Edvaldo Valério

Personal information
- Full name: Edvaldo Valério Silva Filho
- Nicknames: Valério Bala, Salsicha
- Born: April 20, 1978 (age 48) Salvador, Bahia, Brazil
- Height: 1.94 m (6 ft 4 in)
- Weight: 78 kg (172 lb)

Sport
- Sport: Swimming
- Strokes: Freestyle

Medal record
Men's swimming
Representing Brazil
Olympic Games
| Bronze medal – third place | 2000 Sydney | 4×100 m freestyle |

= Edvaldo Valério =

Brazilian swimmer (born 1978)

Edvaldo Valério Silva Filho (born April 20, 1978, in Salvador, Bahia) is a freestyle swimmer from Brazil. He competed for his native country at the 2000 Summer Olympics in Sydney, Australia. There, he was a member of the men's relay team that won the bronze medal in the 4×100-metre freestyle in Sydney, Australia, alongside Fernando Scherer, Gustavo Borges, and Carlos Jayme.

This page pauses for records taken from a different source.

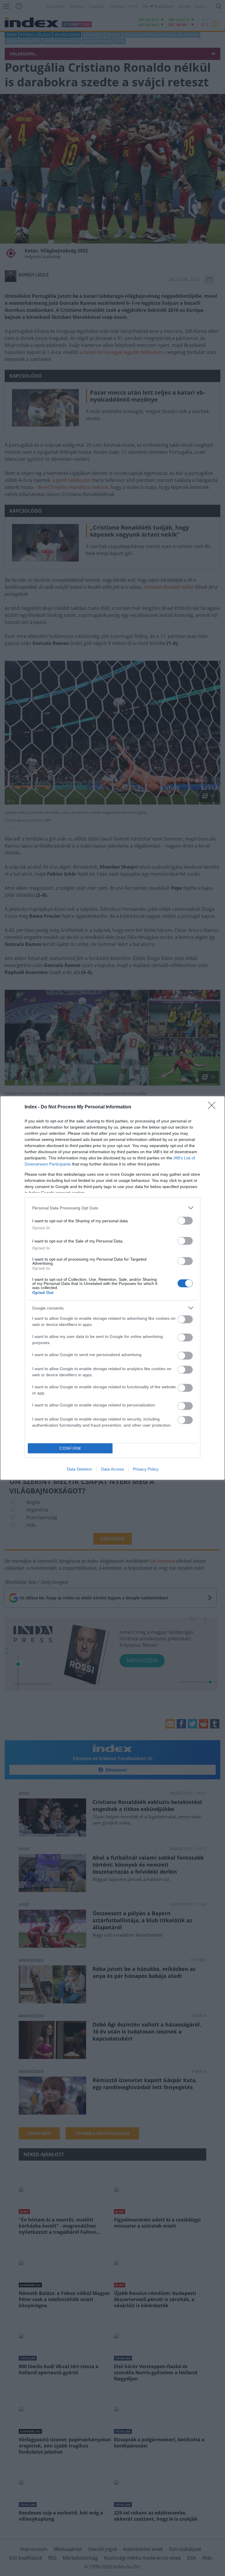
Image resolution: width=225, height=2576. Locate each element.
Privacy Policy (145, 1469)
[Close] (213, 1107)
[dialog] (112, 1288)
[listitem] (112, 1208)
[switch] (185, 1221)
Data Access (112, 1469)
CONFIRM (70, 1448)
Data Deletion (79, 1469)
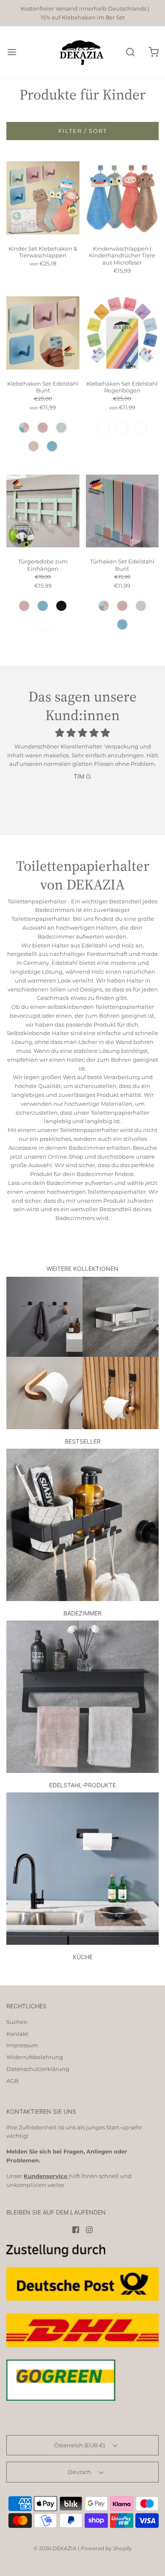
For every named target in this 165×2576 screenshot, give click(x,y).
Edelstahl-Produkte (82, 1785)
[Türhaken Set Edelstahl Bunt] (122, 511)
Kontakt (17, 2033)
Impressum (22, 2045)
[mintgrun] (42, 624)
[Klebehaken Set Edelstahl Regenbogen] (122, 333)
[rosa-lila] (122, 427)
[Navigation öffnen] (11, 52)
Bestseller (83, 1441)
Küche (83, 1956)
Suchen (17, 2021)
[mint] (61, 427)
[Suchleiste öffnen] (130, 52)
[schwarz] (61, 605)
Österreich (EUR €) (80, 2445)
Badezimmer (82, 1613)
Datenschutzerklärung (37, 2068)
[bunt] (24, 427)
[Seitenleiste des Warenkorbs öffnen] (153, 52)
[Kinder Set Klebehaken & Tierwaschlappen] (43, 198)
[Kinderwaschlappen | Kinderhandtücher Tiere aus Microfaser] (122, 198)
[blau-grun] (141, 427)
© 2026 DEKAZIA (55, 2548)
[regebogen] (103, 427)
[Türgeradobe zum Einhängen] (43, 511)
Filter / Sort (82, 130)
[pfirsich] (33, 446)
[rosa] (42, 427)
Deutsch (80, 2471)
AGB (12, 2080)
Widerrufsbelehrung (34, 2057)
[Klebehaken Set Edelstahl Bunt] (43, 333)
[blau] (52, 446)
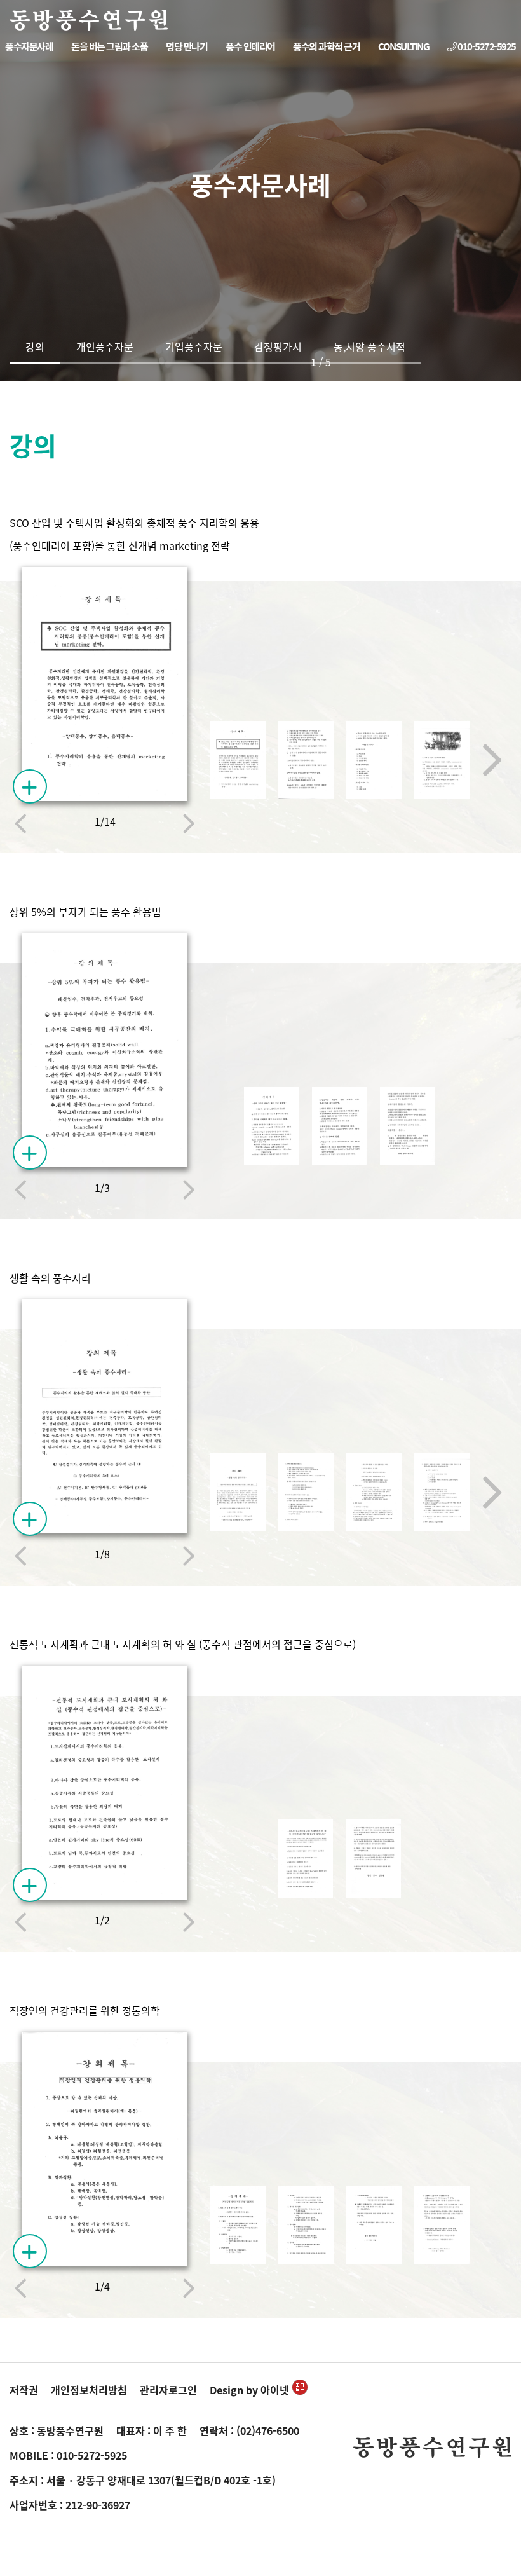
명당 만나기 (186, 46)
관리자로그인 (168, 2389)
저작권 (24, 2389)
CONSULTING (403, 46)
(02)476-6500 (267, 2430)
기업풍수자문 (193, 346)
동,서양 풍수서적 (369, 346)
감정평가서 (278, 346)
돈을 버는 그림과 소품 (109, 46)
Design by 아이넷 (249, 2389)
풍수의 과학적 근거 (326, 46)
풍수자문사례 (29, 46)
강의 (34, 346)
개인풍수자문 (104, 346)
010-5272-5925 (486, 46)
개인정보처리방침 (89, 2389)
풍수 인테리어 (250, 46)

He began his career in the pools of Salvador, where remained for many years. He was several times Brazilian champion in 50-metre, 100-metre and 200-metre freestyle.

He went through various clubs, which highlight the Costa Verde Tênis Clube, the Vasco da Gama, the Grêmio Náutico União and the Minas Tênis Clube. Also joined by several years the Brazilian national team, disputing competitions in several locals in the world.

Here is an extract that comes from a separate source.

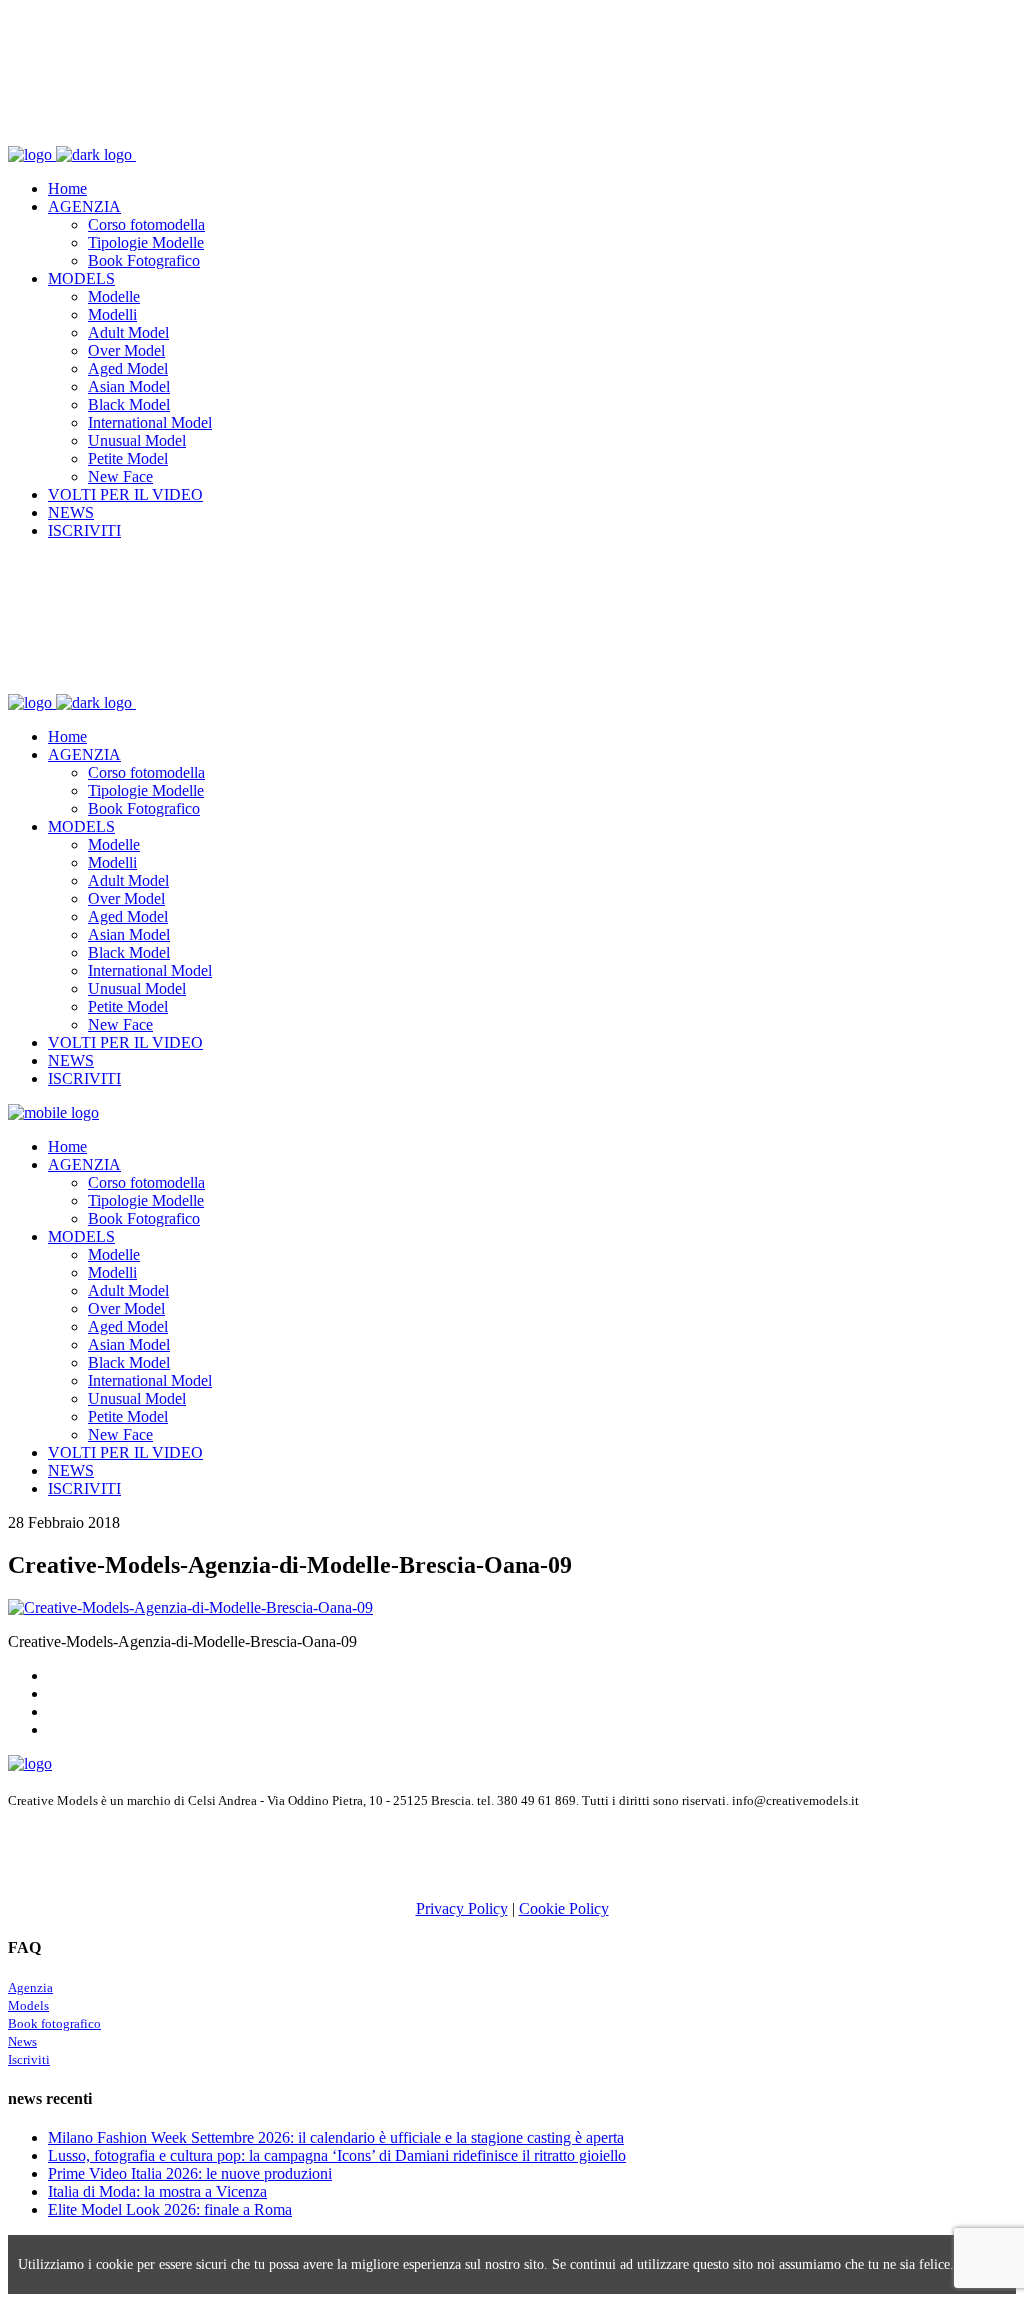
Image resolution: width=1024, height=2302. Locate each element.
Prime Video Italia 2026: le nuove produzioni (190, 2173)
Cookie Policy (564, 1908)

Valério was at the 1998 World Aquatics Championships, in Perth, where he finished 6th in the 4×100-metre freestyle.

He was a reserve the 4×100-metre freestyle in 1999 Pan American Games in Winnipeg.

At the 2000 FINA World Swimming Championships (25 m), in Athens, he finished 29th in the 50-metre freestyle, 32nd in the 100-metre freestyle, 23rd in the 200-metre freestyle, and was in the 4×200-metre freestyle final, finishing in 8th place.

Participated in 2000 Summer Olympics, in Sydney, where he won the bronze medal in the 4×100-metre freestyle. He also got the 13th place in the 4×200-metre freestyle, and the 23rd place in the 50-metre freestyle.

At the 2001 World Aquatics Championships in Fukuoka, he was in the semifinal of the 100-metre freestyle, finishing in 15th place.

In March 2002, at the 36th South American Championships, he won a gold medal in the 50-metre freestyle.